## WORK INSTRUCTION
Lines to return, exactly: from the line with "Image resolution: width=980" to the line with "Click the Done checkmark icon" in the entries below, both included.

## SUPPLIED MATERIAL
----

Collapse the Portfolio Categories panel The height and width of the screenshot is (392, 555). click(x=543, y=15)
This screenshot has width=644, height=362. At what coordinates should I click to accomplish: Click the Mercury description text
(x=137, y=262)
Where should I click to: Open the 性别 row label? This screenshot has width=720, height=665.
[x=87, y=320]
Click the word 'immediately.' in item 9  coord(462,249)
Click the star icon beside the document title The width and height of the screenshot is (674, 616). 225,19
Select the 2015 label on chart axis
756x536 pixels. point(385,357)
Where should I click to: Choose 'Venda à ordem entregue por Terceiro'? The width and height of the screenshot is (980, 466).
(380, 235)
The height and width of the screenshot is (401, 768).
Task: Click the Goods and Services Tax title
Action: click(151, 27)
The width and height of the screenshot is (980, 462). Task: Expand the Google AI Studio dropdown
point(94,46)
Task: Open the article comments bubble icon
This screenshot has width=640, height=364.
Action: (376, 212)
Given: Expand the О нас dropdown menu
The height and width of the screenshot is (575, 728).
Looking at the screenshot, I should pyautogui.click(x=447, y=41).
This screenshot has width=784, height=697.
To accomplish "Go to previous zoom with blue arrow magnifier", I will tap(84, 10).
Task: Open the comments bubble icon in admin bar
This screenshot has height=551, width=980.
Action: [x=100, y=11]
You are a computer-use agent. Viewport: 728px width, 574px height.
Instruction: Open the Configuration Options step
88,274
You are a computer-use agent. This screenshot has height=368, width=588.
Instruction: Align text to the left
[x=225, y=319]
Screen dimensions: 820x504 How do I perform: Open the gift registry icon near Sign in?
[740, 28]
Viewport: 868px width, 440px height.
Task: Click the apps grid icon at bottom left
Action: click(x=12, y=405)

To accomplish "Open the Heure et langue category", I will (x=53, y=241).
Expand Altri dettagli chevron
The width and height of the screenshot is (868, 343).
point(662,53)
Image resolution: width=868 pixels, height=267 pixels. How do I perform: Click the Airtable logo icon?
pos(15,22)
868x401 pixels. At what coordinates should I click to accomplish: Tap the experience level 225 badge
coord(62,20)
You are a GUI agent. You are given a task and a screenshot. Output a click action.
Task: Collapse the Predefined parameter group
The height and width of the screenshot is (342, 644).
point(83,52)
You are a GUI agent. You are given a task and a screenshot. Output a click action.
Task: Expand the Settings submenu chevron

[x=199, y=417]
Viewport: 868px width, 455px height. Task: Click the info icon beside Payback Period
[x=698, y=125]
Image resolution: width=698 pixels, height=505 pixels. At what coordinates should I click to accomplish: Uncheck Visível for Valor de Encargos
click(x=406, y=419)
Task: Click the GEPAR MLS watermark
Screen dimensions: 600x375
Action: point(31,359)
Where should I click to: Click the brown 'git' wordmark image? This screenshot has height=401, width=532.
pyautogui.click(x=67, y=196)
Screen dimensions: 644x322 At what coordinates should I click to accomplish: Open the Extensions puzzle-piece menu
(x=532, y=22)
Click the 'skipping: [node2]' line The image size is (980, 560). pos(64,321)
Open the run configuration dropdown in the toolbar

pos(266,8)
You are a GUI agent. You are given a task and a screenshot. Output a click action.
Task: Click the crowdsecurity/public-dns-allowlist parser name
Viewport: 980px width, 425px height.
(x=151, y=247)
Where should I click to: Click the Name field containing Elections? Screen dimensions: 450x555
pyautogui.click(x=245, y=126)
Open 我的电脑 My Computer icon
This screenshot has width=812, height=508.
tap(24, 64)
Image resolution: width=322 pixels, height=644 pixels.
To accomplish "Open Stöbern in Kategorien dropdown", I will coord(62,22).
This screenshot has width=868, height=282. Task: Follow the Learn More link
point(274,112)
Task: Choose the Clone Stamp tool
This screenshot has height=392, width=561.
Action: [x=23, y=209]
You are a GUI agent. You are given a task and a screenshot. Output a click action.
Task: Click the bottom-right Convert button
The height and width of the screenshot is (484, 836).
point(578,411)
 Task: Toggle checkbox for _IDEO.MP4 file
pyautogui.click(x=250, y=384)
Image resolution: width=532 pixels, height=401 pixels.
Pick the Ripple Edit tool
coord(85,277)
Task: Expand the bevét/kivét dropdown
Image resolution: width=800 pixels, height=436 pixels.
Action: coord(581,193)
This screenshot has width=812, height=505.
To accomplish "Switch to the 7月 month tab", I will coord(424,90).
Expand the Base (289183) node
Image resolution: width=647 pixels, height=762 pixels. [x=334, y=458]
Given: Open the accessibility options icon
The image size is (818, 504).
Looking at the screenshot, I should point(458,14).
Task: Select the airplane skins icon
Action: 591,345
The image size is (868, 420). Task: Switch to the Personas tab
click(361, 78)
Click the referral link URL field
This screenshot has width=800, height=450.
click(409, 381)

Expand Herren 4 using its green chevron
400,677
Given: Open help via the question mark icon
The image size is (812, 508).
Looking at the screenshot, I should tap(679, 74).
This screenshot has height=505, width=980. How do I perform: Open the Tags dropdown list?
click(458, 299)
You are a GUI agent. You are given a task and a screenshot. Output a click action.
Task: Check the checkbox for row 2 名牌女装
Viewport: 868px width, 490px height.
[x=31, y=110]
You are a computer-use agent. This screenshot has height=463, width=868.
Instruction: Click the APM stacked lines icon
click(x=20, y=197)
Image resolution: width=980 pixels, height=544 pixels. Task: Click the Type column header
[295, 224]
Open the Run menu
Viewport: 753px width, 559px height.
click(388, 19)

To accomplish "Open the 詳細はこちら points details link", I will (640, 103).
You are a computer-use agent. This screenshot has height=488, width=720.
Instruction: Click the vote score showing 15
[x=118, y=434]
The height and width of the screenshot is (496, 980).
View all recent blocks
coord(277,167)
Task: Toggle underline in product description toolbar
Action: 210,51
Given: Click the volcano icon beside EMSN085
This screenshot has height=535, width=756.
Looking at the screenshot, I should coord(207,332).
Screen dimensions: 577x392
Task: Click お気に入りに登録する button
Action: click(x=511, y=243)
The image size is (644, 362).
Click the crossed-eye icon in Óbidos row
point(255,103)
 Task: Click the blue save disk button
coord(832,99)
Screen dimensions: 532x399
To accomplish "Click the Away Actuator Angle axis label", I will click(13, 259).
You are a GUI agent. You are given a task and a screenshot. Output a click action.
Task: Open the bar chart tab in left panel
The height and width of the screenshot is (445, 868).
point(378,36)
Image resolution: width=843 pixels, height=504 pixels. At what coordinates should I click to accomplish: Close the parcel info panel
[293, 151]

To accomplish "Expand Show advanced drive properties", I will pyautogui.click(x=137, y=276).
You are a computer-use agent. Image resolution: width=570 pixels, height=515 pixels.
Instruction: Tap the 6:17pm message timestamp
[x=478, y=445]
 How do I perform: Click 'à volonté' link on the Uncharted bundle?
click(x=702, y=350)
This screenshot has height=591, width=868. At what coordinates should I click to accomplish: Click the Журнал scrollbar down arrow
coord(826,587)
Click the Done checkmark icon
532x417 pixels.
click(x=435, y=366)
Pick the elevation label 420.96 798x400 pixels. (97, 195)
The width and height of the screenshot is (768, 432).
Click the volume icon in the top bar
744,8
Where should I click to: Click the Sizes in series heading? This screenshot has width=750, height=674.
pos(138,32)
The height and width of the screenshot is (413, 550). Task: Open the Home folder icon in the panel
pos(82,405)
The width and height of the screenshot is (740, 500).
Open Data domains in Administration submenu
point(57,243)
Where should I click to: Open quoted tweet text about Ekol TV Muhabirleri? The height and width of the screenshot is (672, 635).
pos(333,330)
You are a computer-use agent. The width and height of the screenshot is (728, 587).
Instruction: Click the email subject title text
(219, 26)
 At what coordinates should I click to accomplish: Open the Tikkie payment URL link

----

## EXERCISE RESPONSE
Image resolution: width=980 pixels, height=544 pixels. Task: Click the Type column header
[295, 224]
Open the Run menu
Viewport: 753px width, 559px height.
click(388, 19)

To accomplish "Open the 詳細はこちら points details link", I will (640, 103).
You are a computer-use agent. This screenshot has height=488, width=720.
Instruction: Click the vote score showing 15
[x=118, y=434]
The height and width of the screenshot is (496, 980).
View all recent blocks
coord(277,167)
Task: Toggle underline in product description toolbar
Action: 210,51
Given: Click the volcano icon beside EMSN085
This screenshot has height=535, width=756.
Looking at the screenshot, I should coord(207,332).
Screen dimensions: 577x392
Task: Click お気に入りに登録する button
Action: click(x=511, y=243)
The image size is (644, 362).
Click the crossed-eye icon in Óbidos row
point(255,103)
 Task: Click the blue save disk button
coord(832,99)
Screen dimensions: 532x399
To accomplish "Click the Away Actuator Angle axis label", I will click(13, 259).
You are a GUI agent. You are given a task and a screenshot. Output a click action.
Task: Open the bar chart tab in left panel
The height and width of the screenshot is (445, 868).
point(378,36)
Image resolution: width=843 pixels, height=504 pixels. At what coordinates should I click to accomplish: Close the parcel info panel
[293, 151]

To accomplish "Expand Show advanced drive properties", I will pyautogui.click(x=137, y=276).
You are a computer-use agent. Image resolution: width=570 pixels, height=515 pixels.
Instruction: Tap the 6:17pm message timestamp
[x=478, y=445]
 How do I perform: Click 'à volonté' link on the Uncharted bundle?
click(x=702, y=350)
This screenshot has height=591, width=868. At what coordinates should I click to accomplish: Click the Журнал scrollbar down arrow
coord(826,587)
Click the Done checkmark icon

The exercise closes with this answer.